Try it:
Render every line of the records below as a Markdown table with the columns "Row" and "Line text", numbering the rows in order and omitting any blank lines.

Saved data entries:
§

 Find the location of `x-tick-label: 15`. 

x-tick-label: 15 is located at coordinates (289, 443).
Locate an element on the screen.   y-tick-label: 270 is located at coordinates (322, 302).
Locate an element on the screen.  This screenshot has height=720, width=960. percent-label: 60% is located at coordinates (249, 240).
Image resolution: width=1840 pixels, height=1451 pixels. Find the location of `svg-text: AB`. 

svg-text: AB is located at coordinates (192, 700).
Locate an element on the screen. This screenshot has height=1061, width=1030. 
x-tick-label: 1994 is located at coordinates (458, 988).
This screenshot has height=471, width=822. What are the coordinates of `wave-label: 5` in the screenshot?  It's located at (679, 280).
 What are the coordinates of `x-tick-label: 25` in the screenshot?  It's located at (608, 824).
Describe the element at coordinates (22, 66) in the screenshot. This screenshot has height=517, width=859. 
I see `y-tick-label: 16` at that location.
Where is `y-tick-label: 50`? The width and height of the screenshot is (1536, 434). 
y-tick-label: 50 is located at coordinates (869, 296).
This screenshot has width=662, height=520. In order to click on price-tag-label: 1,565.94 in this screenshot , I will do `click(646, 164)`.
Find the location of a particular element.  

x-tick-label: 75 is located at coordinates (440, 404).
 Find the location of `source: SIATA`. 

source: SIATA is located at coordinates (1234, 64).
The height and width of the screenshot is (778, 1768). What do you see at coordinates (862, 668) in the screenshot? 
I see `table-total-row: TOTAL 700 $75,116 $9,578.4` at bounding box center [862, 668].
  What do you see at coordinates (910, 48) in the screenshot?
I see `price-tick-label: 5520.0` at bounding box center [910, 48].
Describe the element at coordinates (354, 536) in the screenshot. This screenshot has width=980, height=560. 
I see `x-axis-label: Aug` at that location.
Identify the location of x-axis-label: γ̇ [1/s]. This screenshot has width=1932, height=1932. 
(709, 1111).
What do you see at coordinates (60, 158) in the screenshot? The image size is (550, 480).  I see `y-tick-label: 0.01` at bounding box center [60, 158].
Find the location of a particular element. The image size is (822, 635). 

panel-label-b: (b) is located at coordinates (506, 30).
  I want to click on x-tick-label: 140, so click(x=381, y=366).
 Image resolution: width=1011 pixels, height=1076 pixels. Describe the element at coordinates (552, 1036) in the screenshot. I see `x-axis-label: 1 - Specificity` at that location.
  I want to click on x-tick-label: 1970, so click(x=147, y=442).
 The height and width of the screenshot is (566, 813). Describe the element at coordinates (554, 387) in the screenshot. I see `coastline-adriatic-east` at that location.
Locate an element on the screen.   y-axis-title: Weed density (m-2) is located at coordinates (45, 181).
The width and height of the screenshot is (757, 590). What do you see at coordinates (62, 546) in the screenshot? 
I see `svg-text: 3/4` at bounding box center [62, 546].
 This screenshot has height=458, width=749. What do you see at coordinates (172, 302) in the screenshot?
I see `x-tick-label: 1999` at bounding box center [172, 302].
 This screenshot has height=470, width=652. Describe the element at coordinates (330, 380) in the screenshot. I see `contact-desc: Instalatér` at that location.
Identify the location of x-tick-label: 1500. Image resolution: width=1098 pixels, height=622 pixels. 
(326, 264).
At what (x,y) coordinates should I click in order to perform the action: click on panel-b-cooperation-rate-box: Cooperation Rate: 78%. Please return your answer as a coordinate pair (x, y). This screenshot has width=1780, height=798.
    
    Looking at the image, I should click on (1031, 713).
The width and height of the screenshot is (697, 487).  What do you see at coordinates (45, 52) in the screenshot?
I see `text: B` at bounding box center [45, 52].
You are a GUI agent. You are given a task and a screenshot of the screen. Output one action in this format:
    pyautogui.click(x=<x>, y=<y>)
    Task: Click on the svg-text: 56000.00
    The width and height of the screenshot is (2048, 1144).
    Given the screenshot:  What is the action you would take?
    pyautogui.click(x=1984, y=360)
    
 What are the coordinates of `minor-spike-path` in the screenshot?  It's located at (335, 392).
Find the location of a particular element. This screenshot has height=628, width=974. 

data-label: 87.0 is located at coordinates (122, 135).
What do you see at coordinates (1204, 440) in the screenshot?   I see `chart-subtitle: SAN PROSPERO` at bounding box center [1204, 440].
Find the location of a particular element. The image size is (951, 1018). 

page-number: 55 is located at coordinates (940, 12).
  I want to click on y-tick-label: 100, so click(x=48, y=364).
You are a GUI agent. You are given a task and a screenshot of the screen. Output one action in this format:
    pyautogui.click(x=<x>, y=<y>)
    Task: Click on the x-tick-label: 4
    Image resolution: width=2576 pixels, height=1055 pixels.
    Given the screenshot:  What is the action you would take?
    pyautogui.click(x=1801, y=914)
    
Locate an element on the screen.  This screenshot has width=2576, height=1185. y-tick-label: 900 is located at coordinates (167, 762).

§

The completed task:
| Row | Line text |
|---|---|
| 1 |  Find the location of `x-tick-label: 15`.  |
| 2 | x-tick-label: 15 is located at coordinates (289, 443). |
| 3 | Locate an element on the screen.   y-tick-label: 270 is located at coordinates (322, 302). |
| 4 | Locate an element on the screen.  This screenshot has height=720, width=960. percent-label: 60% is located at coordinates (249, 240). |
| 5 | Image resolution: width=1840 pixels, height=1451 pixels. Find the location of `svg-text: AB`.  |
| 6 | svg-text: AB is located at coordinates (192, 700). |
| 7 | Locate an element on the screen. This screenshot has height=1061, width=1030.  |
| 8 | x-tick-label: 1994 is located at coordinates (458, 988). |
| 9 | This screenshot has height=471, width=822. What are the coordinates of `wave-label: 5` in the screenshot?  It's located at (679, 280). |
| 10 |  What are the coordinates of `x-tick-label: 25` in the screenshot?  It's located at (608, 824). |
| 11 | Describe the element at coordinates (22, 66) in the screenshot. This screenshot has height=517, width=859.  |
| 12 | I see `y-tick-label: 16` at that location. |
| 13 | Where is `y-tick-label: 50`? The width and height of the screenshot is (1536, 434).  |
| 14 | y-tick-label: 50 is located at coordinates (869, 296). |
| 15 | This screenshot has width=662, height=520. In order to click on price-tag-label: 1,565.94 in this screenshot , I will do `click(646, 164)`. |
| 16 | Find the location of a particular element.   |
| 17 | x-tick-label: 75 is located at coordinates (440, 404). |
| 18 |  Find the location of `source: SIATA`.  |
| 19 | source: SIATA is located at coordinates (1234, 64). |
| 20 | The height and width of the screenshot is (778, 1768). What do you see at coordinates (862, 668) in the screenshot?  |
| 21 | I see `table-total-row: TOTAL 700 $75,116 $9,578.4` at bounding box center [862, 668]. |
| 22 |   What do you see at coordinates (910, 48) in the screenshot? |
| 23 | I see `price-tick-label: 5520.0` at bounding box center [910, 48]. |
| 24 | Describe the element at coordinates (354, 536) in the screenshot. This screenshot has width=980, height=560.  |
| 25 | I see `x-axis-label: Aug` at that location. |
| 26 | Identify the location of x-axis-label: γ̇ [1/s]. This screenshot has width=1932, height=1932.  |
| 27 | (709, 1111). |
| 28 | What do you see at coordinates (60, 158) in the screenshot? The image size is (550, 480).  I see `y-tick-label: 0.01` at bounding box center [60, 158]. |
| 29 | Find the location of a particular element. The image size is (822, 635).  |
| 30 | panel-label-b: (b) is located at coordinates (506, 30). |
| 31 |   I want to click on x-tick-label: 140, so click(x=381, y=366). |
| 32 |  Image resolution: width=1011 pixels, height=1076 pixels. Describe the element at coordinates (552, 1036) in the screenshot. I see `x-axis-label: 1 - Specificity` at that location. |
| 33 |   I want to click on x-tick-label: 1970, so click(x=147, y=442). |
| 34 |  The height and width of the screenshot is (566, 813). Describe the element at coordinates (554, 387) in the screenshot. I see `coastline-adriatic-east` at that location. |
| 35 | Locate an element on the screen.   y-axis-title: Weed density (m-2) is located at coordinates (45, 181). |
| 36 | The width and height of the screenshot is (757, 590). What do you see at coordinates (62, 546) in the screenshot?  |
| 37 | I see `svg-text: 3/4` at bounding box center [62, 546]. |
| 38 |  This screenshot has height=458, width=749. What do you see at coordinates (172, 302) in the screenshot? |
| 39 | I see `x-tick-label: 1999` at bounding box center [172, 302]. |
| 40 |  This screenshot has height=470, width=652. Describe the element at coordinates (330, 380) in the screenshot. I see `contact-desc: Instalatér` at that location. |
| 41 | Identify the location of x-tick-label: 1500. Image resolution: width=1098 pixels, height=622 pixels.  |
| 42 | (326, 264). |
| 43 | At what (x,y) coordinates should I click in order to perform the action: click on panel-b-cooperation-rate-box: Cooperation Rate: 78%. Please return your answer as a coordinate pair (x, y). This screenshot has width=1780, height=798. |
| 44 |     Looking at the image, I should click on (1031, 713). |
| 45 | The width and height of the screenshot is (697, 487).  What do you see at coordinates (45, 52) in the screenshot? |
| 46 | I see `text: B` at bounding box center [45, 52]. |
| 47 | You are a GUI agent. You are given a task and a screenshot of the screen. Output one action in this format: |
| 48 |     pyautogui.click(x=<x>, y=<y>) |
| 49 |     Task: Click on the svg-text: 56000.00 |
| 50 |     The width and height of the screenshot is (2048, 1144). |
| 51 |     Given the screenshot:  What is the action you would take? |
| 52 |     pyautogui.click(x=1984, y=360) |
| 53 |  What are the coordinates of `minor-spike-path` in the screenshot?  It's located at (335, 392). |
| 54 | Find the location of a particular element. This screenshot has height=628, width=974.  |
| 55 | data-label: 87.0 is located at coordinates (122, 135). |
| 56 | What do you see at coordinates (1204, 440) in the screenshot?   I see `chart-subtitle: SAN PROSPERO` at bounding box center [1204, 440]. |
| 57 | Find the location of a particular element. The image size is (951, 1018).  |
| 58 | page-number: 55 is located at coordinates (940, 12). |
| 59 |   I want to click on y-tick-label: 100, so click(x=48, y=364). |
| 60 | You are a GUI agent. You are given a task and a screenshot of the screen. Output one action in this format: |
| 61 |     pyautogui.click(x=<x>, y=<y>) |
| 62 |     Task: Click on the x-tick-label: 4 |
| 63 |     Image resolution: width=2576 pixels, height=1055 pixels. |
| 64 |     Given the screenshot:  What is the action you would take? |
| 65 |     pyautogui.click(x=1801, y=914) |
| 66 | Locate an element on the screen.  This screenshot has width=2576, height=1185. y-tick-label: 900 is located at coordinates (167, 762). |